• **The problem**: Report each line of the listing that carries the word "emoji".

• **The data**:
:::

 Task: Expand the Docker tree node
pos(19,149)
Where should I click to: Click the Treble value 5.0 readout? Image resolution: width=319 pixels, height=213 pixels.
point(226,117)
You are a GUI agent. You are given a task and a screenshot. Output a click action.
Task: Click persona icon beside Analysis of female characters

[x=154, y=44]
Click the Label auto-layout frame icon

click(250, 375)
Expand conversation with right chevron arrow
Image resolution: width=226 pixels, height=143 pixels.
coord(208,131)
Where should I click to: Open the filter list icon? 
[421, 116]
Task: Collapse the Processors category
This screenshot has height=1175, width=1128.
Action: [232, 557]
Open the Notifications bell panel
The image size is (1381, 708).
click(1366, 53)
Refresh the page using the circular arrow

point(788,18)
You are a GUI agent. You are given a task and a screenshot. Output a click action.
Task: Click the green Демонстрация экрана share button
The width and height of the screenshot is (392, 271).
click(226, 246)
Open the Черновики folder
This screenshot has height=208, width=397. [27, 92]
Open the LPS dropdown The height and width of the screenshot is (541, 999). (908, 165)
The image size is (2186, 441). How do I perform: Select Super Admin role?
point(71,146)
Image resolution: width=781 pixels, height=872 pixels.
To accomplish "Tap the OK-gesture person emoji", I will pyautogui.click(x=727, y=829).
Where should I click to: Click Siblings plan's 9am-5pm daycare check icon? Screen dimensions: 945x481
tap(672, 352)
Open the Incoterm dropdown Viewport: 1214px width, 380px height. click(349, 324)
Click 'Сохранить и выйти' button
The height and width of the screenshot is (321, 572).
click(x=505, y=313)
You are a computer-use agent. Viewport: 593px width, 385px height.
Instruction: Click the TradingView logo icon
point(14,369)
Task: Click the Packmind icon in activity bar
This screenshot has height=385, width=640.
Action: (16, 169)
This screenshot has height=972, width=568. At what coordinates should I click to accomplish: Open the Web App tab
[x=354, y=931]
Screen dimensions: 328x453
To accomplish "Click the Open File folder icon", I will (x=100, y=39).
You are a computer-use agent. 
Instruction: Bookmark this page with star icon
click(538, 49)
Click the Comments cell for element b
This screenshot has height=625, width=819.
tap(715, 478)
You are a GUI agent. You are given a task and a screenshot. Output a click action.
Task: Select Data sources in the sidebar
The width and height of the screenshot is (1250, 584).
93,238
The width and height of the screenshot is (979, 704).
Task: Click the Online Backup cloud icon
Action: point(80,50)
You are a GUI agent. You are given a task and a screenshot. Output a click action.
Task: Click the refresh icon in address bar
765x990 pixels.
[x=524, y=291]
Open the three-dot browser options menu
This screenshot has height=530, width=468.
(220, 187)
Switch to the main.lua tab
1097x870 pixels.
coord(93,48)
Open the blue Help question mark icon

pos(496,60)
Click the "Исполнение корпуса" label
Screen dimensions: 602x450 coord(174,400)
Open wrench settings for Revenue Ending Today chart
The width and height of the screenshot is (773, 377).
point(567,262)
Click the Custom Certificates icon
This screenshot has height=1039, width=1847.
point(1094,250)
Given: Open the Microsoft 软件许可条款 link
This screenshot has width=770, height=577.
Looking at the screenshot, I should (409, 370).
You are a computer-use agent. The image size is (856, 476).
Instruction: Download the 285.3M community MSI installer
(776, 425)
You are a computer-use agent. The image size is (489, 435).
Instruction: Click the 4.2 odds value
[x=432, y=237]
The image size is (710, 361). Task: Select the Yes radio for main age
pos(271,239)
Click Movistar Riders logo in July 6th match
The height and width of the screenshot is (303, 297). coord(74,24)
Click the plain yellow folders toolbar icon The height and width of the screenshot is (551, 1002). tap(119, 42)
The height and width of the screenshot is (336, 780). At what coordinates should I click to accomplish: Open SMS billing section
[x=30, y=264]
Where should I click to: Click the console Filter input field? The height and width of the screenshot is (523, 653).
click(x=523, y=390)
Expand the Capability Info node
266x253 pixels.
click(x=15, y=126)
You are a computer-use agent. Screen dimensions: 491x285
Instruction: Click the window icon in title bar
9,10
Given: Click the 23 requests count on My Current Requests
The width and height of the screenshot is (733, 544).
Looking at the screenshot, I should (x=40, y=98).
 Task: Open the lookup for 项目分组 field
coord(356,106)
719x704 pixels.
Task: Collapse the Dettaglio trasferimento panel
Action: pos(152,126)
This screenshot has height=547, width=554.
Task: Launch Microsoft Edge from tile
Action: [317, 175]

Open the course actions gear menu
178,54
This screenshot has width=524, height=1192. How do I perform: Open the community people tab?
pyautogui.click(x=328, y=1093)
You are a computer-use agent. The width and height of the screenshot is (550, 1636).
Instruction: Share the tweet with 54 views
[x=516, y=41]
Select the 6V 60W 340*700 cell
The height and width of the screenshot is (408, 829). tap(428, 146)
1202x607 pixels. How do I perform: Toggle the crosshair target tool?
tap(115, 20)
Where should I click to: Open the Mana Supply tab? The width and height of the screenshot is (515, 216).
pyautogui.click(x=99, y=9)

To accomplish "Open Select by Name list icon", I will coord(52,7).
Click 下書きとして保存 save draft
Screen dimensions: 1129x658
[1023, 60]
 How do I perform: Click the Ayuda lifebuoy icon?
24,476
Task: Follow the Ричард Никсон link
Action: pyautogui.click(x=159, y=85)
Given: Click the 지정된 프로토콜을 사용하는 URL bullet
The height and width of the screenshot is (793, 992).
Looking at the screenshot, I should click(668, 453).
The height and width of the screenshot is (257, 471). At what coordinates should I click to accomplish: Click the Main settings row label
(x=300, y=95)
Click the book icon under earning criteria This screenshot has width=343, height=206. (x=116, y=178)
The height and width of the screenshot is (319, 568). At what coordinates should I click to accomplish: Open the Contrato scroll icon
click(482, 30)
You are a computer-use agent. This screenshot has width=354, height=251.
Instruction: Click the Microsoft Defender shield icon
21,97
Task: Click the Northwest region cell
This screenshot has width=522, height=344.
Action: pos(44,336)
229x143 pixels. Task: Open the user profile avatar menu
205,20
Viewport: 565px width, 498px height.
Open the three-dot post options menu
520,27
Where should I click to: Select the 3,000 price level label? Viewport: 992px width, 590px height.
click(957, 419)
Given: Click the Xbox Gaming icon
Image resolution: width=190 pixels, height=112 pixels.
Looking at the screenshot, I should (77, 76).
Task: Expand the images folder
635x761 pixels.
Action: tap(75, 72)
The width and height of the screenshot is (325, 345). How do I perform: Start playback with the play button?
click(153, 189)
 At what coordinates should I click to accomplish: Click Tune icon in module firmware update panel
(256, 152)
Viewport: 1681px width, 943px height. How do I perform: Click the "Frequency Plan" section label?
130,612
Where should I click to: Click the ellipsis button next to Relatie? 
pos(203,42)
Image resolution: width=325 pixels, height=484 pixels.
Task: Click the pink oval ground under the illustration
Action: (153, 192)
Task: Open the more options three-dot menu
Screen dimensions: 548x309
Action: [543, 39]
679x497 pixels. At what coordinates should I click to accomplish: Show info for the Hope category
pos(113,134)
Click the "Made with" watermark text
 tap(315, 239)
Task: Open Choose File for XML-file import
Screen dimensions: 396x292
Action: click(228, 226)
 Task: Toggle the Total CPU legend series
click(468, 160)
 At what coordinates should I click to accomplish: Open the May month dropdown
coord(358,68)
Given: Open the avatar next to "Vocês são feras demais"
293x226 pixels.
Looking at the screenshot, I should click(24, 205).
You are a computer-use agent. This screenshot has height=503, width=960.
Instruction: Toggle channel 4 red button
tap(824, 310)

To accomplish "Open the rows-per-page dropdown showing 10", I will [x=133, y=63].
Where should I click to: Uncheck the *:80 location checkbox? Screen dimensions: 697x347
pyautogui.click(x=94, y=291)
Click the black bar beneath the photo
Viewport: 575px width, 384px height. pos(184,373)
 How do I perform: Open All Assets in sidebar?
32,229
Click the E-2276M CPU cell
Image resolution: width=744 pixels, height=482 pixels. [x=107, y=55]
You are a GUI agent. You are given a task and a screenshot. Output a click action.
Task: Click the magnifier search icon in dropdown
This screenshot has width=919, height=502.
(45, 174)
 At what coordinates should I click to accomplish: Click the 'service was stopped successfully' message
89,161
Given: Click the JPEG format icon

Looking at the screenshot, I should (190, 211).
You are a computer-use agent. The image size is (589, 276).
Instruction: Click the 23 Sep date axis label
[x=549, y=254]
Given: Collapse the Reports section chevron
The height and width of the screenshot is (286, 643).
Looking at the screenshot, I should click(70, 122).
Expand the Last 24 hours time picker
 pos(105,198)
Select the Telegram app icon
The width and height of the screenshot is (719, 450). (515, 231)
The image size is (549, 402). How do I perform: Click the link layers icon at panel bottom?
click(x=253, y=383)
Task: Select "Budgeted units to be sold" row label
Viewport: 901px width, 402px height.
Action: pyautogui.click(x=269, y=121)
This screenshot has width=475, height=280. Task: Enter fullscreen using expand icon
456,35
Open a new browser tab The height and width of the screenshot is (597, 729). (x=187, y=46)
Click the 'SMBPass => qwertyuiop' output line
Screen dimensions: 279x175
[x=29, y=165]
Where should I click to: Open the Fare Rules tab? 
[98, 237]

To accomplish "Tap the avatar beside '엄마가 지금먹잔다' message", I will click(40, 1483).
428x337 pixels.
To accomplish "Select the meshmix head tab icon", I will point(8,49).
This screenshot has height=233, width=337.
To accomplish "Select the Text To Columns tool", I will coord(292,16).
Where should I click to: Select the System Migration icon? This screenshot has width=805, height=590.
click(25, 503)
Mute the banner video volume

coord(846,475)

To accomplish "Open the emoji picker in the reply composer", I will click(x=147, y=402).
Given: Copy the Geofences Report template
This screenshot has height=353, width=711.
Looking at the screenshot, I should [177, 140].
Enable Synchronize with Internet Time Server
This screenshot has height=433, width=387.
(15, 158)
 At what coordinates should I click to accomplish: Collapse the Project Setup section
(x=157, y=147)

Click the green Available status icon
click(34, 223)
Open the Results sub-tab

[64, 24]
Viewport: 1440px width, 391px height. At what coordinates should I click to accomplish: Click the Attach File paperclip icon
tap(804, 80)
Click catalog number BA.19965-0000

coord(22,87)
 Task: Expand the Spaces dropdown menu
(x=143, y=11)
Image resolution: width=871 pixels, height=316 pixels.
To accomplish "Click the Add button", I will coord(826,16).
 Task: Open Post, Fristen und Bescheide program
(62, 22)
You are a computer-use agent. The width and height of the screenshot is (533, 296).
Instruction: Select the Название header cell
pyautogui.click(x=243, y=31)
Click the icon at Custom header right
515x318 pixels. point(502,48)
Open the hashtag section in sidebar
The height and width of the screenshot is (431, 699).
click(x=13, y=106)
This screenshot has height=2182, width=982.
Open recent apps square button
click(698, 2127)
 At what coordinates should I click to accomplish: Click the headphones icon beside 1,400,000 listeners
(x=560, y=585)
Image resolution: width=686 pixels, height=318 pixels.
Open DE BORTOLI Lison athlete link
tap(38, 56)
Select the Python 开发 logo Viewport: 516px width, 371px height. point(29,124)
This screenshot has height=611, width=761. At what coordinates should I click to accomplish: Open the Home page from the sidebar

:::

• **Output below**:
To accomplish "Tap the OK-gesture person emoji", I will pyautogui.click(x=727, y=829).
To accomplish "Open the emoji picker in the reply composer", I will click(x=147, y=402).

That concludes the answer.